Les toxicologues, sociologues et médecins du conseil scientifique s'appuieront sur les données réunies par le collectif, comme des études des sols, de l'eau, de l'air ou des prélèvements sur les cheveux des enfants.
Les autorités sanitaires "recherchent une seule cause commune, ignorant l'effet cocktail, le fait qu'il peut y avoir plusieurs effets additifs", affirme la toxicologue Laurence Huc, présidente de l'institut et directrice de recherche à l'Inrae (l'Institut national de recherche pour l'agriculture, l'alimentation et l'environnement).
A plus de 400 km de là, à Igoville (Eure), l'histoire de Charlène Bachelet fait écho à celle de Marie Thibaud.
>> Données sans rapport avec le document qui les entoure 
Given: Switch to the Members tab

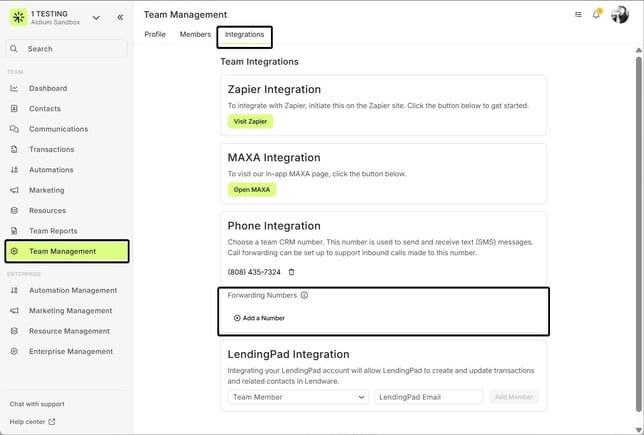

En 2019, alors que sa fille de cinq ans vient de déclarer un neuroblastome (cancer du système nerveux) elle rencontre au CHU de Rouen une "autre maman". Celle-ci habite à Pont-de-l'Arche, à trois kilomètres de l'autre côté de la Seine.
"Un jour l'infirmière passe la tête par la porte et nous dit juste +il y en a d'autres+, avant de repartir", raconte Charlène Bachelet, policière. Son collectif recense désormais 16 cas dans le secteur depuis 2017.
- "Variation ponctuelle" -
Santé publique France retient de son côté 11 cas entre 2017 et 2019. "On a validé le cluster, mais les vérifications mènent à penser que c'est une variation ponctuelle du nombre de cas", affirme Stéphane Erouart, à l'époque médecin à l'ARS de Normandie, aujourd'hui à Santé publique France.
Là aussi, le collectif "Cancer, la vérité pour nos enfants" poursuit ses propres analyses, sur l'eau de la Seine, les sols environnants et les cheveux des enfants.
"Tout ce qui est en faveur de la recherche, c'est positif", juge Stéphane Erouart. "Les cancers pédiatriques, c'est un champ encore très vaste à explorer. A Pont-de-l'Arche et Igoville, on n'a pas trouvé d'anomalie environnementale sur ce qu'on connaît dans l'état de la science actuelle", explique-t-il.
Une autre association a vu le jour à Saint-Rogatien, bourg de 2.000 habitants en Charente-Maritime, où les familles s'interrogent aussi sur l'origine de cas de cancers pédiatriques.
Alban, 12 ans, est aujourd'hui guéri. "Pour lui et les autres", Marie Thibaud veut continuer à mobiliser.
Reçue au printemps au ministère de la Santé, elle apparait aussi dans le documentaire France Télévisions que Valéry Gaillard et Jean-François Corty, par ailleurs président de Médecins du monde, ont consacré cette année aux "parents-experts" de Sainte-Pazanne.
Pour Marie Thibaud, "s'il y a des trous dans la raquette de la prévention, c'est maintenant qu'il faut les combler."